### Aplica lo leído
- 1) Indica si cada afirmación concuerda con el fragmento sobre la muestra de Elisa. Responde sí o no y cita las palabras que lo deciden. (a) La exhibición El aprendizaje infinito se presentó en el MAMBA. (b) Las celebraciones conmemorativas son cada vez mejores. (c) La idea de salir del pozo con imaginación se presenta como utópica.
- 2) Cita textualmente el fragmento sobre la muestra de Elisa, desde "Con cada artista" y hasta "que no pare.".

### Fragmento del texto
################

Con cada artista se sedimentan en el lugar sus anhelos y pesadillas, sus obras y sus visitantes. Elisa suma a todo esto, que hicieron y que hizo, el recuerdo actual de Lobos, los bares, las plazas, los kioscos, la sociología, la sospecha por la ciudad y la conversación alterada por el maní, la cerveza y una angustia empatada por una voluntad a velocidad crucero, que no desgaste pero que no pare.
Las celebraciones conmemorativas son cada vez peores, cada vez más veloces y se olvidan rápido. Hay exhibiciones que son campos yermos, abiertos a que las cosas del arte crezcan entre el gentío, la preocupación o la evasión. Hay otras que son como autopistas donde nada crece, como injertos caprichosos en el trazado cotidiano, como alardes sin espíritu. Hay un arte del cálculo y uno de la serenidad. Uno está viciado de propósitos que no dejan ver nada. Ejemplo: la exhibición El aprendizaje infinito, en el MAMBA, compuesta de muchos objetos e iniciativas valiosas pero desordenada y omnisciente en su hechura, radial, latifundista y desalentadora en su extensión. Lo mismo había pasado en las dos muestras anteriores, que pretendían peinar a la naturaleza y a la ciudad en paralelo. Las tres se nutrieron de un pensamiento calculador, agendístico, intervencionista de oficina. Por el contrario, la serenidad de exhibiciones como la de Elisa, que puede dar con esas dimensiones culturales sin tener que remarcar con argumentaciones impostadas lo que las obras pueden dar solas, participa de una reflexión colectiva a la que no le insufla otra cosa que un escenario, un contexto. Mantiene el contexto de conversación y brindis en un momento de poco entusiasmo, para no decir de atontamiento y desorientación, en el que nos vemos metidos sin saber siquiera qué pensar.
El arte no parece tener mucho que hacer, pero quién sabe qué tiene que hacer. Entonces, mientras tanto, más vale participar de lazos sociales así, interferidos por imágenes así. Elisa y lo que arma alrededor parece decir que del pozo se sale con imaginación. Y esta no es una idea utópica sino práctica, dándole a la rosca en falso hasta que nos cuadre algo. Elisa se demora ante lo que tiene cerca y hace de la rareza serenidad para elaborar el desánimo, para que prospere alguna otra simbología del autocontrol, más afirmativa y social. A esto un sector de la filosofía le llama acontecimiento. Una bohemia tranquila desatenta a los pormenores de la voz melosa de algunos streamers o la fruición suicida de buena parte de la sociedad civil. O más bien atenta de a ratos, dialectizando rasgos de la cultura contemporánea para atrasar un reloj y adelantar otro.

################

### Datos registrados
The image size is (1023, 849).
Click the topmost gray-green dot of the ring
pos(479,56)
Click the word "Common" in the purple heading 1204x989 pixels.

################

### Lista de respuestas
- 1)
(a) Sí: «la exhibición El aprendizaje infinito, en el MAMBA».
(b) No: «Las celebraciones conmemorativas son cada vez peores, cada vez más veloces y se olvidan rápido».
(c) No: «Y esta no es una idea utópica sino práctica».

- 2)
Con cada artista se sedimentan en el lugar sus anhelos y pesadillas, sus obras y sus visitantes. Elisa suma a todo esto, que hicieron y que hizo, el recuerdo actual de Lobos, los bares, las plazas, los kioscos, la sociología, la sospecha por la ciudad y la conversación alterada por el maní, la cerveza y una angustia empatada por una voluntad a velocidad crucero, que no desgaste pero que no pare.